STARD guideline in diagnostic accuracy tests: perspective from a systematic reviewer
Editorial on STARD Guideline

STARD guideline in diagnostic accuracy tests: perspective from a systematic reviewer

Zhi-De Hu

Department of Laboratory Medicine, General Hospital of Ji’nan Military Region of PLA, Shandong 250031, China

Correspondence to: Zhi-De Hu. Department of Laboratory Medicine, General Hospital of Ji’nan Military Region of PLA, Shandong 250031, China. Email: hzdlj81@163.com.

Submitted Dec 29, 2015. Accepted for publication Jan 02, 2016.

doi: 10.3978/j.issn.2305-5839.2016.01.03


When I searched PubMed using the word “diagnostic[TI]” in December 16, 2015, I found that the number of publications has increased year by year, as shown in Figure 1. Notably, it increased rapidly after 2000. From 2003 [the year when the Standards for Reporting of Diagnostic Accuracy (STARD) (1) was released] to 2015, a total of 48,341 publications were retrieved. Among these publications, I screened 100 that were published in 2015 and verified 28 publications that were original articles regarding the diagnostic accuracy tests. This means, from 2003 to 2015, that there are approximately 13,500 papers regarding diagnostic accuracy tests in PubMed. Next, I used Google Scholar to search the citation times of the STARD guideline, and found that all versions of STARD guideline have been cited for 3,088 times, while in Web of Science database, all version of STARD guideline has been cited for 2,291 times.

Figure 1 Number of papers retrieved from PubMed using the keyword “diagnostic[TI]”.

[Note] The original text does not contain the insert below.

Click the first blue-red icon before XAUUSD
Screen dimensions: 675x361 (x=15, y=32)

Let’s assume that authors complied with STARD recommendations will cite the STARD document when reporting their works. These results suggested that, during the past decade, the number of publications in diagnostic accuracy tests increased rapidly. However, only less than 20% of the study reports complied with STARD guideline. Indeed, some of the researchers believe that the introduction of STARD guideline did not significantly improve the quality of the reports (2), or only slightly improved it (3,4). This is an emergent condition, since nonstandard report may mislead readers to erroneously evaluate the design quality and clinical applications of the study.

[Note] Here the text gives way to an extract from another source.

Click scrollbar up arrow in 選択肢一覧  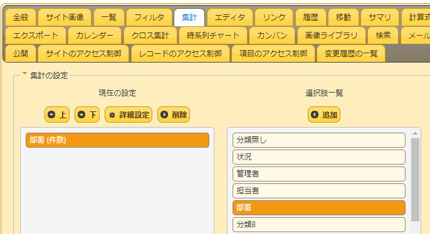[x=415, y=133]
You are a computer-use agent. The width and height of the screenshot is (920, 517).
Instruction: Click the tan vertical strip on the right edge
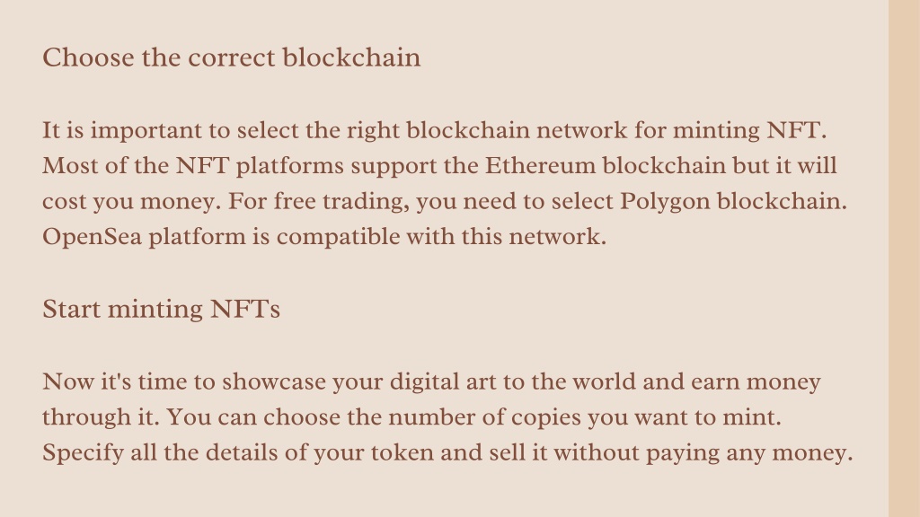pyautogui.click(x=904, y=259)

Over the past few years, my colleagues and I have published some systematic reviews on diagnostic markers (5,6). When assessing the quality of available studies using Quality Assessment of Diagnostic Accuracy Studies (QUADAS) criteria (7,8), we noted that some of the authors did not report their work in accordance with the STARD guideline, and therefore, we could not estimate the risk of bias and applicability concerns for their study. For example, in studies that evaluate the diagnostic accuracy of osteopontin for ovarian cancer, some of publications did not report the exclusion and inclusion criteria for subjects enrollment, neither how the study population was enrolled (5). They only reported the disease spectrum and the sample sizes. Therefore, we did not know whether the prevalence of target disease in study cohort was consistent with the real word. The prevalence of the target disease in study cohorts is vital, because it can greatly affect estimates of test performance (9). In addition, because the inclusion and exclusion criteria were not reported, we did not know under which condition the index test should be adopted.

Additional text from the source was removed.